[Entries on where items appear]

━━━━

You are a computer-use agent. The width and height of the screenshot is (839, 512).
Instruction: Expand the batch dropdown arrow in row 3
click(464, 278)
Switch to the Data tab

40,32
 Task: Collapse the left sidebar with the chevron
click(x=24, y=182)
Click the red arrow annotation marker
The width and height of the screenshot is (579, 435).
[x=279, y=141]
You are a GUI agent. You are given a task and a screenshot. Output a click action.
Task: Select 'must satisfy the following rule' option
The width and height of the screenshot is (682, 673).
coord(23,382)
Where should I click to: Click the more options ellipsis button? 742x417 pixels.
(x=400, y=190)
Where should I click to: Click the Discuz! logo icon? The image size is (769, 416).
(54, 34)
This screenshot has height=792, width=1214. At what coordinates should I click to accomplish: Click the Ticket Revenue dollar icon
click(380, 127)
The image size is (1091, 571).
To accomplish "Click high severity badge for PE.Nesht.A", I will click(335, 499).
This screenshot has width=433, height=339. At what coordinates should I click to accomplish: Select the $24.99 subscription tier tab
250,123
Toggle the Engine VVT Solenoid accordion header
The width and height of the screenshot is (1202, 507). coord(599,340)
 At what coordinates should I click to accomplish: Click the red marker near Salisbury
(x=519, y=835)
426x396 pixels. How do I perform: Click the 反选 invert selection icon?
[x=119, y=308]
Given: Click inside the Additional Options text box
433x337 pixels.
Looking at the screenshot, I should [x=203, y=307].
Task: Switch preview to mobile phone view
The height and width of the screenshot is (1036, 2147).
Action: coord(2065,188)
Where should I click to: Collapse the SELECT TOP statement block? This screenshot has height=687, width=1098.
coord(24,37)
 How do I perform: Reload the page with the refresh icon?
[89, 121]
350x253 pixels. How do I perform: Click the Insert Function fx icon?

━━━━

To do >>
Can you rewrite all the records above so that each "Where should I click to" becomes "Where do I click to", with everything else left unchanged?

Written solution >>
You are a computer-use agent. The width and height of the screenshot is (839, 512).
Instruction: Expand the batch dropdown arrow in row 3
click(464, 278)
Switch to the Data tab

40,32
 Task: Collapse the left sidebar with the chevron
click(x=24, y=182)
Click the red arrow annotation marker
The width and height of the screenshot is (579, 435).
[x=279, y=141]
You are a GUI agent. You are given a task and a screenshot. Output a click action.
Task: Select 'must satisfy the following rule' option
The width and height of the screenshot is (682, 673).
coord(23,382)
Where do I click to: Click the more options ellipsis button? 742x417 pixels.
(x=400, y=190)
Where do I click to: Click the Discuz! logo icon? The image size is (769, 416).
(54, 34)
This screenshot has height=792, width=1214. At what coordinates should I click to accomplish: Click the Ticket Revenue dollar icon
click(380, 127)
The image size is (1091, 571).
To accomplish "Click high severity badge for PE.Nesht.A", I will click(335, 499).
This screenshot has width=433, height=339. At what coordinates should I click to accomplish: Select the $24.99 subscription tier tab
250,123
Toggle the Engine VVT Solenoid accordion header
The width and height of the screenshot is (1202, 507). coord(599,340)
 At what coordinates should I click to accomplish: Click the red marker near Salisbury
(x=519, y=835)
426x396 pixels. How do I perform: Click the 反选 invert selection icon?
[x=119, y=308]
Given: Click inside the Additional Options text box
433x337 pixels.
Looking at the screenshot, I should [x=203, y=307].
Task: Switch preview to mobile phone view
The height and width of the screenshot is (1036, 2147).
Action: coord(2065,188)
Where do I click to: Collapse the SELECT TOP statement block? This screenshot has height=687, width=1098.
coord(24,37)
 How do I perform: Reload the page with the refresh icon?
[89, 121]
350x253 pixels. How do I perform: Click the Insert Function fx icon?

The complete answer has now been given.